▶ **EXERCISE GOAL**: Pick out each line of the items below that contains the string "text", and copy those lines.
** START OF EXERCISE MATERIAL **
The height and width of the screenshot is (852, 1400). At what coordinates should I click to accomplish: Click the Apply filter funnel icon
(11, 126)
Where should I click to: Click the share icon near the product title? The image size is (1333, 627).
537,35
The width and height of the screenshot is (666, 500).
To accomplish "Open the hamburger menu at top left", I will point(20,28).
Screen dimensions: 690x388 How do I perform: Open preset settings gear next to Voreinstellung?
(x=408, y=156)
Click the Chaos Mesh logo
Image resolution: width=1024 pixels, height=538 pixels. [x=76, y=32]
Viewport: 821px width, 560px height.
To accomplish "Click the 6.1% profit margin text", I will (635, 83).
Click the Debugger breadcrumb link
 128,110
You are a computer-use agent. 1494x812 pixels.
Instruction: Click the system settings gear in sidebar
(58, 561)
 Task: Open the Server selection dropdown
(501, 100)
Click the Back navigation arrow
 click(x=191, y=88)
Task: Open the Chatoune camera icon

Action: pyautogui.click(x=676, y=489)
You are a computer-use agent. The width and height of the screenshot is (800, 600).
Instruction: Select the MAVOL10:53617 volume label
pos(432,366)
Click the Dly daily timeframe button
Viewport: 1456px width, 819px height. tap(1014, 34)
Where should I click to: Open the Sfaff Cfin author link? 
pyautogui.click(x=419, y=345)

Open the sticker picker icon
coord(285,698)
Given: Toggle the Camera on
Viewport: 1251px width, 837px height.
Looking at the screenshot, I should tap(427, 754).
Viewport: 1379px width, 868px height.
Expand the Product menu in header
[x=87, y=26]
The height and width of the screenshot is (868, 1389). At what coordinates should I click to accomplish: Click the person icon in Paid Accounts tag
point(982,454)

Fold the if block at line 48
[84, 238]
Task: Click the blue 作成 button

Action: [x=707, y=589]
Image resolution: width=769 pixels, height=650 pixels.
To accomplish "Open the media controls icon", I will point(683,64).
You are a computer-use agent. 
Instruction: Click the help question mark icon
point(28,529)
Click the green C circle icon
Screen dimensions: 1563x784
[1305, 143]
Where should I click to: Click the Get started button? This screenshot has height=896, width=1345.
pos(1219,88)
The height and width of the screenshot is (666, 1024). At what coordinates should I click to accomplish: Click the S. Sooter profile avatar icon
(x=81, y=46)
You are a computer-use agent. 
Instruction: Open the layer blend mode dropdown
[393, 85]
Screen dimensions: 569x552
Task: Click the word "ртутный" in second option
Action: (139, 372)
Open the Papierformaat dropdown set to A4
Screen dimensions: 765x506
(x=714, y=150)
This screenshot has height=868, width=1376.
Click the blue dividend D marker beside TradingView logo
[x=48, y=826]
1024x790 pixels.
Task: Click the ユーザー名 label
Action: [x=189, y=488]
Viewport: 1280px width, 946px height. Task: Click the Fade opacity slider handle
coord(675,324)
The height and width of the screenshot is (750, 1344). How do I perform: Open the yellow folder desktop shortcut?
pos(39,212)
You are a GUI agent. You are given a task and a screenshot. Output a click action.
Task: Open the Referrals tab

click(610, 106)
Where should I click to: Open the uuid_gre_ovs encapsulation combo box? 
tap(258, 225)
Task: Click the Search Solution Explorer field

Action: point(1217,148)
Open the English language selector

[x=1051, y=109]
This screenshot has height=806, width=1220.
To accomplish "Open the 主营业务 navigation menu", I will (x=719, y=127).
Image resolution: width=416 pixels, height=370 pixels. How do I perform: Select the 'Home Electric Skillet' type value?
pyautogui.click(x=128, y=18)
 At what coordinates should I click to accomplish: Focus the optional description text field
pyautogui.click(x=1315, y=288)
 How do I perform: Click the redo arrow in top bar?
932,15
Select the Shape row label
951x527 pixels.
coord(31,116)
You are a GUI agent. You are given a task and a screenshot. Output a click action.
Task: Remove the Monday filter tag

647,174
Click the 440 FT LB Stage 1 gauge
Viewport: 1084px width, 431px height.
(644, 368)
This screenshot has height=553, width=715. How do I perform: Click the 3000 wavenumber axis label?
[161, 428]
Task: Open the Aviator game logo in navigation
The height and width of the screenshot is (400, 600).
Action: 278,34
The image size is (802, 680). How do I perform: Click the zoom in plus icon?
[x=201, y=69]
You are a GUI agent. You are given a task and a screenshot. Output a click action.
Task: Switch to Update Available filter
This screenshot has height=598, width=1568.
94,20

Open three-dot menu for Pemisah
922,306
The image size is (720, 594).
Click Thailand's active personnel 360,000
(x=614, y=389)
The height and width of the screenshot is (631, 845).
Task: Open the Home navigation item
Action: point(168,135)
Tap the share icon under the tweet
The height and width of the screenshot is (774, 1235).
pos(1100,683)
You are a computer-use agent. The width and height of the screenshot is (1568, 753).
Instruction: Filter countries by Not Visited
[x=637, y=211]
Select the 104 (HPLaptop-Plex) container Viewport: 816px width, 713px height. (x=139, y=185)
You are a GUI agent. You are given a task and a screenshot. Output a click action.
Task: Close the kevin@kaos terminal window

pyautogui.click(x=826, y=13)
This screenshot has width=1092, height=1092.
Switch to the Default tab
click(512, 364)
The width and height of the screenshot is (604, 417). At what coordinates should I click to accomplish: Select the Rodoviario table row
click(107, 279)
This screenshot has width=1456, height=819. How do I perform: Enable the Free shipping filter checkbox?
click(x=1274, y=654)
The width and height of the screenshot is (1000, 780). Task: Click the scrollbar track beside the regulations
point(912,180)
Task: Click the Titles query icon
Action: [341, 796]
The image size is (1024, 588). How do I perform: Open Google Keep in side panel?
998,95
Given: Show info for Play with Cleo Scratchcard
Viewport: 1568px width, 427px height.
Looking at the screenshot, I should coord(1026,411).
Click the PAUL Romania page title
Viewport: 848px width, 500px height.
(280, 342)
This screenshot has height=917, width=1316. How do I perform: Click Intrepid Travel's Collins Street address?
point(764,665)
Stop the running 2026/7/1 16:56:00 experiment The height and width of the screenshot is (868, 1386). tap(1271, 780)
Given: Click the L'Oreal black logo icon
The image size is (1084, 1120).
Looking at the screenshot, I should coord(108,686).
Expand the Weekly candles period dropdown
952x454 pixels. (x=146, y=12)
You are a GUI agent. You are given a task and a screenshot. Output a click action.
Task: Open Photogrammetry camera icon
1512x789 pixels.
** END OF EXERCISE MATERIAL **
▶ **SOLUTION FOR THIS EXERCISE**:
To accomplish "Click the 6.1% profit margin text", I will (635, 83).
 At what coordinates should I click to accomplish: Focus the optional description text field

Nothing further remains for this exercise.